In a month, tomato prices increased 33.9 per cent, vegetables 22.7 per cent, pulse Moong 19.5 per cent, potatoes 17.4 per cent, wheat 15.4 per cent, eggs 14 per cent, chicken 13 per cent, tea 11.6 per cent, Besan 10 per cent, cigarettes 8.2 per cent, pulse Gram 6.9 per cent, pulse Mash 6.25 per cent, beans 3.2 per cent and milk 3 per cent over the previous month. However, vegetable ghee prices are down 4.5 per cent, onions 4 per cent, pulse Masoor 3 per cent, cooking oil 2 per cent and sugar 1 per cent.

In the non-food group, in one month, washing soap/detergents/matchbox prices went up 8 per cent, Liquefied Hydrocarbons 6.3 per cent, stationery 6 per cent, motor vehicle accessories 5.2 per cent, plastic products 5.1 per cent, motor fuel 3.2 per cent, furniture & furnishing 2.22 per cent and construction input items 1.7 per cent. However, electricity charges decreased by 65.33 per cent and motor vehicles by 2.43 per cent over the previous month, the PBS said.

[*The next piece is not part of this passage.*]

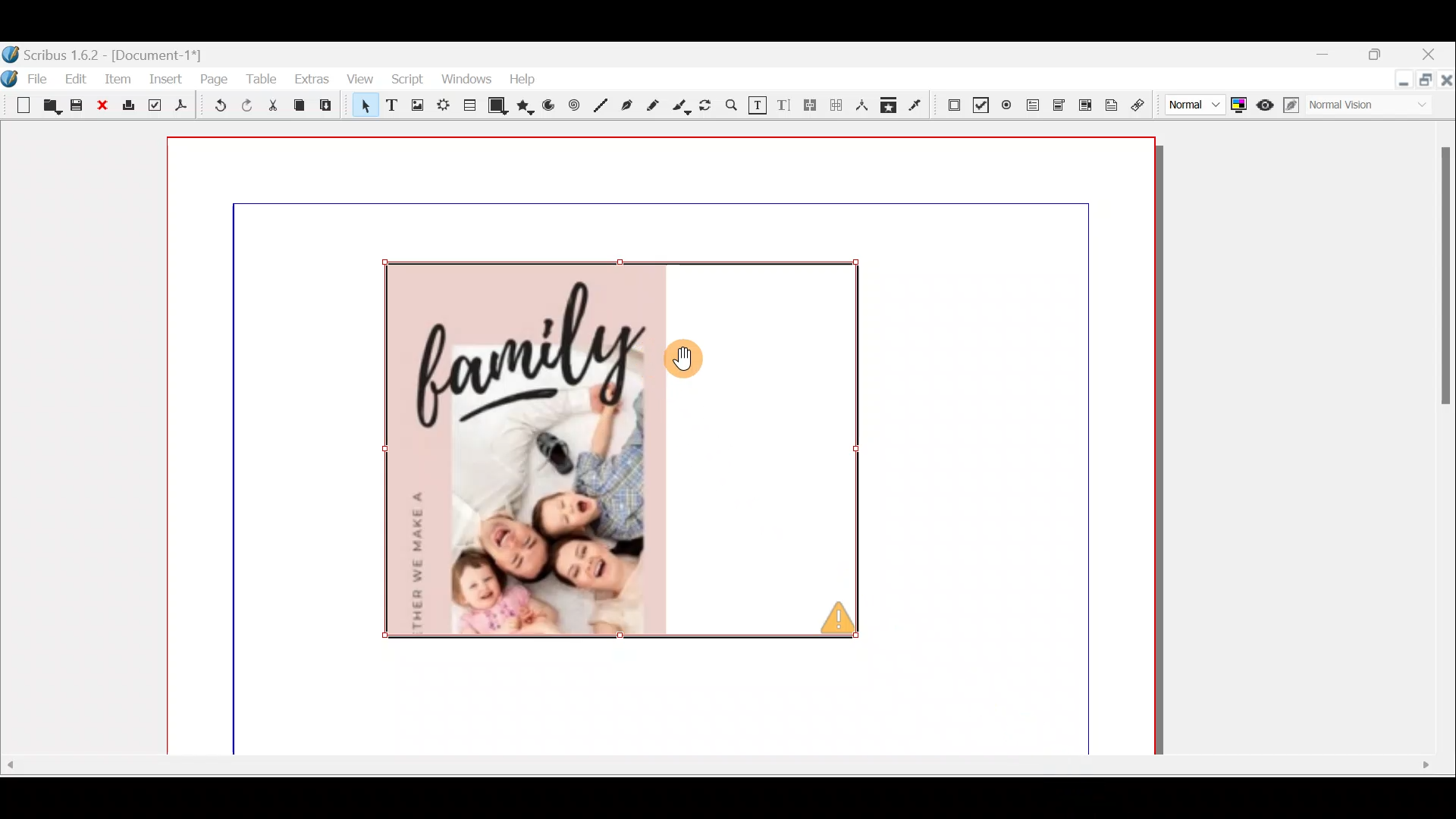  What do you see at coordinates (104, 53) in the screenshot?
I see `Document name` at bounding box center [104, 53].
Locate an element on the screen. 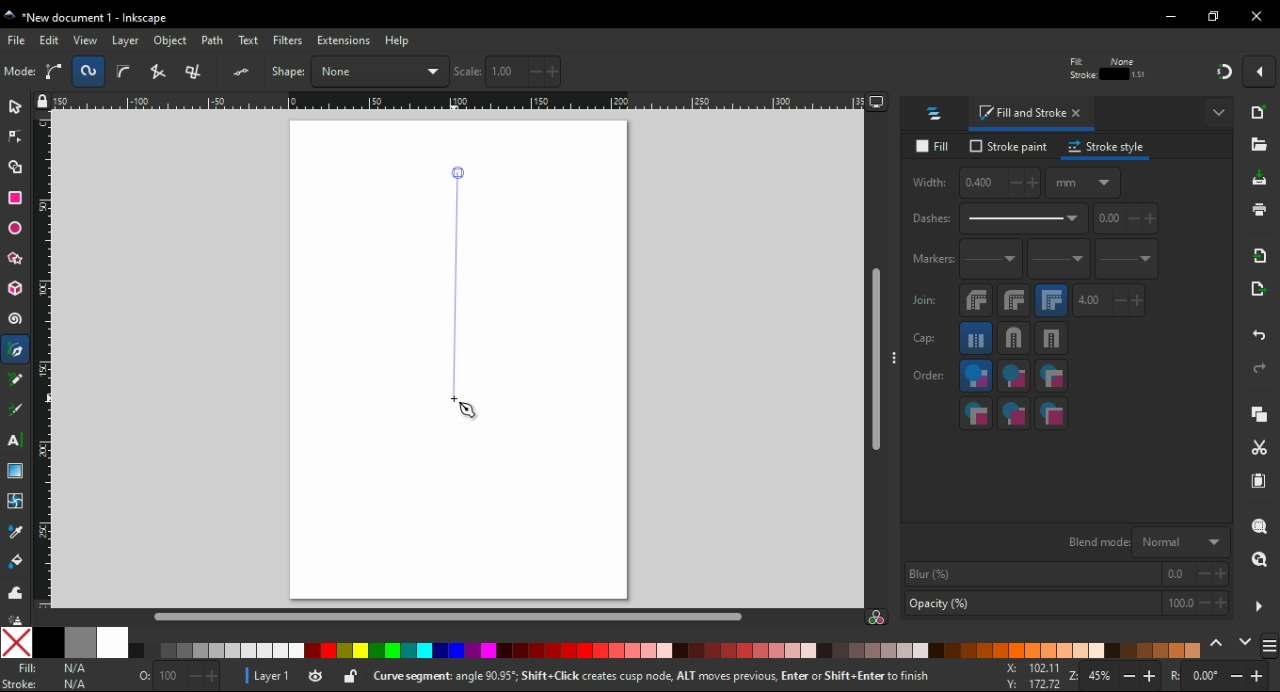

On a year-on-year basis, in September 2022, tomato prices increased 128 per cent, pulse Masoor 80 per cent, Gram whole 75 per cent, mustard oil 72 per cent, vegetables 67 per cent, cooking oil 65 per cent, pulse Gram 64 per cent, Besan 58 per cent, vegetable ghee 57 percent, pulse mash 56 per cent, wheat 55 per cent, rice 40 per cent, pulse Moong 39 per cent, onions 38 per cent, potatoes 37 per cent, tea 36 per cent, cigarettes 35 per cent, eggs 35 per cent and milk 29 per cent over the same month last year. However, sugar prices were reduced 19 per cent and condiments & spices 14 per cent.

Among non-food items, motor fuel prices increased 87 per cent, liquefied hydrocarbons 53 per cent, stationery 52.42 per cent, cleaning & laundering 39 per cent, washing soap/detergents/matchbox 38 per cent, motor vehicle accessories 33 per cent, construction input items 29 per cent, cotton cloth 24 per cent and plastic products 21 per cent over a year ago. Electricity charges, however, reduced 30.5 per cent over last year, the statistical office said.

Wholesale Price Index (WPI) inflation in September 2022 increased to 38.9 per cent as compared to an increase of 41.2 per cent a month earlier and an increase of 19.6 per cent in Sept 2021. WPI inflation on MoM basis increased 1.4 per cent in Sep 2022 as compared to an increase of 3.1 per cent a month earlier and an increase of 3.2 per cent in the corresponding month, i.e. Sep 2021.

Since Pakistan is in a programme with the IMF, so the data the government releases is being monitored by the Fund. It is to be noted that once the Fund had fined Pakistan for submitting fudged data.